(A run of records)
:::::
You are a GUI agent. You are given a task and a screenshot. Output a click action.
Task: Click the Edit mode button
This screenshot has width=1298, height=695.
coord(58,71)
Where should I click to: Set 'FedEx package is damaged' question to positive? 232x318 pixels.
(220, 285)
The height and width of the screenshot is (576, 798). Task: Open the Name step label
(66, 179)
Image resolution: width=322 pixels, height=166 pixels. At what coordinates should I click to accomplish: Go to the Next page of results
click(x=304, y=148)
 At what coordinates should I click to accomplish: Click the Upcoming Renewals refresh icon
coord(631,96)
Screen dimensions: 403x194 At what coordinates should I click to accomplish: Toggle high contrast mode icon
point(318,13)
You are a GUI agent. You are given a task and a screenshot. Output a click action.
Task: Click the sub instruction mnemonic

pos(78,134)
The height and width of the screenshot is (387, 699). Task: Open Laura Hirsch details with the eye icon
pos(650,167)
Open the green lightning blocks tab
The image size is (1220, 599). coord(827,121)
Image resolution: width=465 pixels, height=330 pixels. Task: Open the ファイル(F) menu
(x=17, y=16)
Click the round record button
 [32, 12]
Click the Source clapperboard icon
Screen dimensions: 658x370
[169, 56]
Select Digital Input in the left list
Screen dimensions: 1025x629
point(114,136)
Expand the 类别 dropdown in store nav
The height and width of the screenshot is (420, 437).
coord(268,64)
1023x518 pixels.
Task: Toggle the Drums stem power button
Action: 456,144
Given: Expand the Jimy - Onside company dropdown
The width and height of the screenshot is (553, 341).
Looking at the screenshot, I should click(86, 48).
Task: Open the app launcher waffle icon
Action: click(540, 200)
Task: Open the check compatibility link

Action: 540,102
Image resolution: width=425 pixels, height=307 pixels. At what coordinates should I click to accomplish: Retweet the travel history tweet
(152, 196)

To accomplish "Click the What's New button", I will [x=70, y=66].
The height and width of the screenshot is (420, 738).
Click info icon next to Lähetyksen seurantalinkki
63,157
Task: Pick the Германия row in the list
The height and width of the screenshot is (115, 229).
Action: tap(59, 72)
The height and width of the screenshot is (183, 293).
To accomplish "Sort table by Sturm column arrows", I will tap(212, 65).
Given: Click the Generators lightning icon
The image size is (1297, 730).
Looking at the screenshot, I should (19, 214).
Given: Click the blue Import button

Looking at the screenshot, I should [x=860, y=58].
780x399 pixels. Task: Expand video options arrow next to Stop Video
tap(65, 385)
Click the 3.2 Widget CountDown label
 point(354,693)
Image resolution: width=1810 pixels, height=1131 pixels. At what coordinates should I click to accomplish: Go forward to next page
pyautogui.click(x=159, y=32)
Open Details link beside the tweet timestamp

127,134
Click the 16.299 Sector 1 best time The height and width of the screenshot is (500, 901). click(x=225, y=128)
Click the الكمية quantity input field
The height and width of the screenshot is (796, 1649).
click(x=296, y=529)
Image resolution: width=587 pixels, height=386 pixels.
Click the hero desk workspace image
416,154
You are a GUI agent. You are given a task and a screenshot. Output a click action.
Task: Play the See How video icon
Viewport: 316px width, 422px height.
:::::
GIVEN TASK
Copy out every one of the lines above, word for word.

SOLUTION FOR THIS TASK
You are a GUI agent. You are given a task and a screenshot. Output a click action.
Task: Click the Edit mode button
This screenshot has width=1298, height=695.
coord(58,71)
Where should I click to: Set 'FedEx package is damaged' question to positive? 232x318 pixels.
(220, 285)
The height and width of the screenshot is (576, 798). Task: Open the Name step label
(66, 179)
Image resolution: width=322 pixels, height=166 pixels. At what coordinates should I click to accomplish: Go to the Next page of results
click(x=304, y=148)
 At what coordinates should I click to accomplish: Click the Upcoming Renewals refresh icon
coord(631,96)
Screen dimensions: 403x194 At what coordinates should I click to accomplish: Toggle high contrast mode icon
point(318,13)
You are a GUI agent. You are given a task and a screenshot. Output a click action.
Task: Click the sub instruction mnemonic

pos(78,134)
The height and width of the screenshot is (387, 699). Task: Open Laura Hirsch details with the eye icon
pos(650,167)
Open the green lightning blocks tab
The image size is (1220, 599). coord(827,121)
Image resolution: width=465 pixels, height=330 pixels. Task: Open the ファイル(F) menu
(x=17, y=16)
Click the round record button
 [32, 12]
Click the Source clapperboard icon
Screen dimensions: 658x370
[169, 56]
Select Digital Input in the left list
Screen dimensions: 1025x629
point(114,136)
Expand the 类别 dropdown in store nav
The height and width of the screenshot is (420, 437).
coord(268,64)
1023x518 pixels.
Task: Toggle the Drums stem power button
Action: 456,144
Given: Expand the Jimy - Onside company dropdown
The width and height of the screenshot is (553, 341).
Looking at the screenshot, I should click(86, 48).
Task: Open the app launcher waffle icon
Action: click(540, 200)
Task: Open the check compatibility link

Action: 540,102
Image resolution: width=425 pixels, height=307 pixels. At what coordinates should I click to accomplish: Retweet the travel history tweet
(152, 196)

To accomplish "Click the What's New button", I will [x=70, y=66].
The height and width of the screenshot is (420, 738).
Click info icon next to Lähetyksen seurantalinkki
63,157
Task: Pick the Германия row in the list
The height and width of the screenshot is (115, 229).
Action: tap(59, 72)
The height and width of the screenshot is (183, 293).
To accomplish "Sort table by Sturm column arrows", I will tap(212, 65).
Given: Click the Generators lightning icon
The image size is (1297, 730).
Looking at the screenshot, I should (19, 214).
Given: Click the blue Import button

Looking at the screenshot, I should [x=860, y=58].
780x399 pixels. Task: Expand video options arrow next to Stop Video
tap(65, 385)
Click the 3.2 Widget CountDown label
 point(354,693)
Image resolution: width=1810 pixels, height=1131 pixels. At what coordinates should I click to accomplish: Go forward to next page
pyautogui.click(x=159, y=32)
Open Details link beside the tweet timestamp

127,134
Click the 16.299 Sector 1 best time The height and width of the screenshot is (500, 901). click(x=225, y=128)
Click the الكمية quantity input field
The height and width of the screenshot is (796, 1649).
click(x=296, y=529)
Image resolution: width=587 pixels, height=386 pixels.
Click the hero desk workspace image
416,154
You are a GUI agent. You are given a task and a screenshot. Output a click action.
Task: Play the See How video icon
Viewport: 316px width, 422px height.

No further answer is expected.